Tuesday, August 12, 2008

Americans in the Outdoors

A recent Outdoor Industry Association participation study indicated that of Americans who spend time in the outdoors, they spend the most time on the following activities:
  1. Bicycling
  2. Fishing
  3. Hiking
  4. Camping
  5. Trail Running
A second OIA study identified youth (aged 6-17) who participate in outdoor activities as focused on the following:
  1. Bicycling
  2. Running
  3. Skateboarding
  4. Fishing
  5. Viewing Wildlife
Among Americans participating in outdoor activities, 37 percent of youth participate in an outdoor activity at least twice a week. According to the study, this is more than any other age group.

The OIA study included over sixty-thousand participants. Of those, 6.1 percent(4,799 people) were climbers.

The largest flaw in the OIA study is that those who participated in in likely found the survey through some kind of outdoor oriented forum or blog. As such it may not reflect Americans overall. The following two studies are a little bit more grim.

A study last year by Hofstra University in Hempstead, New York, indicated that 71 percent of mothers across the country reported that they played outdoors more than indoors as children.

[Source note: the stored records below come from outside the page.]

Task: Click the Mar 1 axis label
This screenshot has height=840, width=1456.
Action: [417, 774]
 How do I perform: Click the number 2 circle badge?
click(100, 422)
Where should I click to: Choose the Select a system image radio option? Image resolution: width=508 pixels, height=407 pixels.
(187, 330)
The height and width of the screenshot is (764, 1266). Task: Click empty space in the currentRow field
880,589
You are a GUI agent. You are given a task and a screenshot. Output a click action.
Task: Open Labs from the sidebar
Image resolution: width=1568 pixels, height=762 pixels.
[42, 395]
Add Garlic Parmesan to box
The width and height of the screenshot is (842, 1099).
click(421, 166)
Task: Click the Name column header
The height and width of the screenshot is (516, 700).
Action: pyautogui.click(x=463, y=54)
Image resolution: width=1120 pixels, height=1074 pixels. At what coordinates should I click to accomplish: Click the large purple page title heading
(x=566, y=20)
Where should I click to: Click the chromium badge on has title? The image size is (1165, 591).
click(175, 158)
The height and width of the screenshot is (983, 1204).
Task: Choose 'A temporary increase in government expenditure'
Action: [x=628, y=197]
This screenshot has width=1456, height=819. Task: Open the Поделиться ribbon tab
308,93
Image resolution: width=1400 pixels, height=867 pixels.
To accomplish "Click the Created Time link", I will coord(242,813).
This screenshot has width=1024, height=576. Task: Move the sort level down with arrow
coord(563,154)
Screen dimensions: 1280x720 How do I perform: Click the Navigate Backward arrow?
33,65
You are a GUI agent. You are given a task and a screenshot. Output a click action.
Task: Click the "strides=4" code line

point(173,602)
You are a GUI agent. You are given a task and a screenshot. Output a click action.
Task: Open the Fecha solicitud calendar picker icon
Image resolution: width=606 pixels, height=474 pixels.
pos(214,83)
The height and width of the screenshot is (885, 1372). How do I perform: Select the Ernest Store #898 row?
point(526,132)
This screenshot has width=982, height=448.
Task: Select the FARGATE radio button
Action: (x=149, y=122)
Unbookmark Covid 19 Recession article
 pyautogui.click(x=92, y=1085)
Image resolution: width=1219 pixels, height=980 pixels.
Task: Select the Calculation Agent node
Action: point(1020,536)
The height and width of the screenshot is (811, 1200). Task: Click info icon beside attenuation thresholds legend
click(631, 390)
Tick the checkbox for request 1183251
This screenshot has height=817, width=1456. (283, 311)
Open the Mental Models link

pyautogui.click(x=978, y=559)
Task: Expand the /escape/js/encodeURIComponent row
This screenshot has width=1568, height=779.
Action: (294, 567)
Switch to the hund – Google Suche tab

In that same study, mothers indicated that only 26 percent of their children play outdoors more than in.

A study by the Journal of Environmental Management found that electronic entertainment appeared to be responsible for a downward trend in National Park attendance. In 1987, when National Park attendance was at an all time high, Americans spent almost no time playing video games and surfing the internet. By 2003, the average American spent 174 hours a year on the internet and 90 hours a year playing video games. There appears to be a significant correlation between annual per capita National Park attendance and the use of electronic devices.

What does all of this mean?
  • The OIA study provides a look at what those who are already outdoors are most interested in. Studies like this could ultimately lead those who allocate money to spend the bulk of what they have on those activities which have the most participation.
  • The Hofstra study and the Journal of Environmental Management Study combine to create a much grimmer picture. Less people in the wilderness ultimately means less interested in wilderness preservation.
The excellent book, Last Child in the Woods: Saving our Children from Nature Deficit Disorder by Richard Louv takes a close look at these issues. Indeed, he even lays out strategies to change the indoor trend that appears to be sweeping across the country.

There is a great deal of value in promoting participation in outdoor recreation. Of course, those who are reading this blog comprise the choir to which I am preaching, but sometimes the choir is in contact with those who haven't already been converted. The more knowledge that we all have about these trends, the more we all can promote outdoor recreation. And the more we can promote outdoor recreation, the more resources we will have to continue to enjoy the wilderness that we all love.